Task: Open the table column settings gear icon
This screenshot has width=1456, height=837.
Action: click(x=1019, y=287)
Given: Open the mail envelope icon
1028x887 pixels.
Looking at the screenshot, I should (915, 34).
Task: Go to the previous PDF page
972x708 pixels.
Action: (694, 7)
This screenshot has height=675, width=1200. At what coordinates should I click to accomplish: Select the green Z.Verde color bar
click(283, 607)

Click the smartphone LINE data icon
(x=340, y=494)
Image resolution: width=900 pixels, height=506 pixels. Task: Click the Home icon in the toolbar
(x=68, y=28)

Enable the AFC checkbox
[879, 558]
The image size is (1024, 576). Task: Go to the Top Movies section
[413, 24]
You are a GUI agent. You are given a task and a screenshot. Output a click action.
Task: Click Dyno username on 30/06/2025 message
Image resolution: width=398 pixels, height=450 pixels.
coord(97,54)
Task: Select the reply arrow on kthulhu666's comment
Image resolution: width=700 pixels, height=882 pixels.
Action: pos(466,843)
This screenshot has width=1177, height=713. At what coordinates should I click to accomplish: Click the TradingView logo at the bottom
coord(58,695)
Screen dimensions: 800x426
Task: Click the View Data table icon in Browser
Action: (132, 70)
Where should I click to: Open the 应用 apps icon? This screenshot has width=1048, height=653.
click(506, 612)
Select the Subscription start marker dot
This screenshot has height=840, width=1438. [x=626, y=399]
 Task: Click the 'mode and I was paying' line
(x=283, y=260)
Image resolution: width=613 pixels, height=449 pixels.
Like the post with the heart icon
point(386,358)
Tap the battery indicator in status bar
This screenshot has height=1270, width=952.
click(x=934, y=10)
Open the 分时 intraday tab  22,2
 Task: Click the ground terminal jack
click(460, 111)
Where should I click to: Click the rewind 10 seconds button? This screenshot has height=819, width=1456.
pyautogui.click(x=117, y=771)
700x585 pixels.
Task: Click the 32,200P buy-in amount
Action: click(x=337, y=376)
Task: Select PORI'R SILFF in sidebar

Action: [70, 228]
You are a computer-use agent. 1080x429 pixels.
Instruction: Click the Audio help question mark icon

◇ ◇ ◇ ◇

__Task objective__.
Every record above needs to be repeated word for word.

__The completed task__.
Task: Open the table column settings gear icon
This screenshot has width=1456, height=837.
Action: click(x=1019, y=287)
Given: Open the mail envelope icon
1028x887 pixels.
Looking at the screenshot, I should (915, 34).
Task: Go to the previous PDF page
972x708 pixels.
Action: (694, 7)
This screenshot has height=675, width=1200. At what coordinates should I click to accomplish: Select the green Z.Verde color bar
click(283, 607)

Click the smartphone LINE data icon
(x=340, y=494)
Image resolution: width=900 pixels, height=506 pixels. Task: Click the Home icon in the toolbar
(x=68, y=28)

Enable the AFC checkbox
[879, 558]
The image size is (1024, 576). Task: Go to the Top Movies section
[413, 24]
You are a GUI agent. You are given a task and a screenshot. Output a click action.
Task: Click Dyno username on 30/06/2025 message
Image resolution: width=398 pixels, height=450 pixels.
coord(97,54)
Task: Select the reply arrow on kthulhu666's comment
Image resolution: width=700 pixels, height=882 pixels.
Action: pos(466,843)
This screenshot has width=1177, height=713. At what coordinates should I click to accomplish: Click the TradingView logo at the bottom
coord(58,695)
Screen dimensions: 800x426
Task: Click the View Data table icon in Browser
Action: (132, 70)
Where should I click to: Open the 应用 apps icon? This screenshot has width=1048, height=653.
click(506, 612)
Select the Subscription start marker dot
This screenshot has height=840, width=1438. [x=626, y=399]
 Task: Click the 'mode and I was paying' line
(x=283, y=260)
Image resolution: width=613 pixels, height=449 pixels.
Like the post with the heart icon
point(386,358)
Tap the battery indicator in status bar
This screenshot has height=1270, width=952.
click(x=934, y=10)
Open the 分时 intraday tab  22,2
 Task: Click the ground terminal jack
click(460, 111)
Where should I click to: Click the rewind 10 seconds button? This screenshot has height=819, width=1456.
pyautogui.click(x=117, y=771)
700x585 pixels.
Task: Click the 32,200P buy-in amount
Action: click(x=337, y=376)
Task: Select PORI'R SILFF in sidebar

Action: [70, 228]
You are a computer-use agent. 1080x429 pixels.
Instruction: Click the Audio help question mark icon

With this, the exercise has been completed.